◆ **What you are asked to do**: Please switch "Task" to "Goal" in the records between the lines holding "Task: Click the 'Create Your Ad' list entry" and "click(x=291, y=489)", inclusive, and give only those lines with everything else unchanged.

◆ **Dataset records**:
+++

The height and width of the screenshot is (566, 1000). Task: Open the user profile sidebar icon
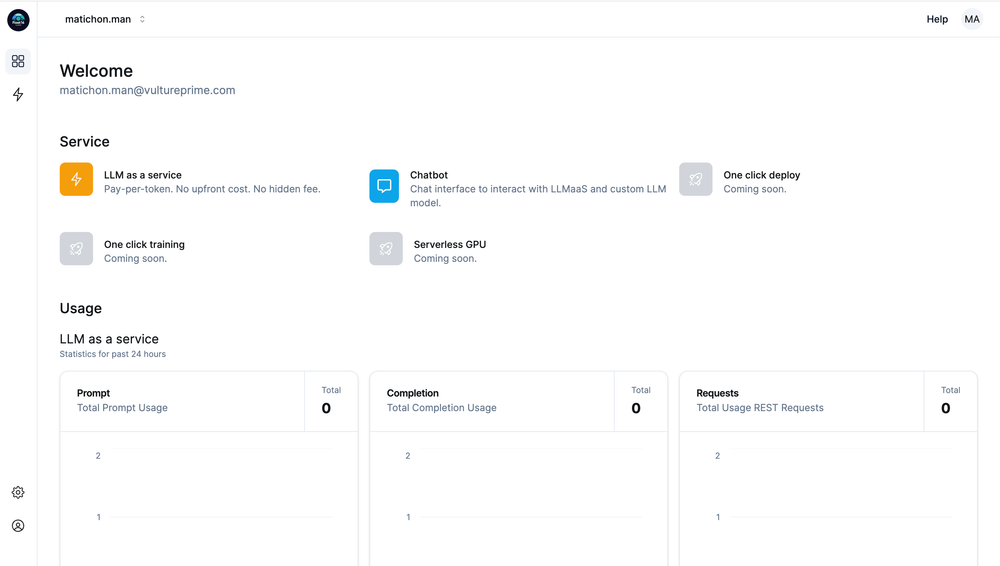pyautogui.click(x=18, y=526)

+++

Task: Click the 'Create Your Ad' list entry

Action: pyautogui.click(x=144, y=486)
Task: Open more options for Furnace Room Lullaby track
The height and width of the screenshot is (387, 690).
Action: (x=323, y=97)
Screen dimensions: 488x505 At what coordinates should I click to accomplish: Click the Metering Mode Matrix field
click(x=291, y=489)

+++

◆ **Answer in full**:
Goal: Click the 'Create Your Ad' list entry

Action: pyautogui.click(x=144, y=486)
Goal: Open more options for Furnace Room Lullaby track
The height and width of the screenshot is (387, 690).
Action: (x=323, y=97)
Screen dimensions: 488x505 At what coordinates should I click to accomplish: Click the Metering Mode Matrix field
click(x=291, y=489)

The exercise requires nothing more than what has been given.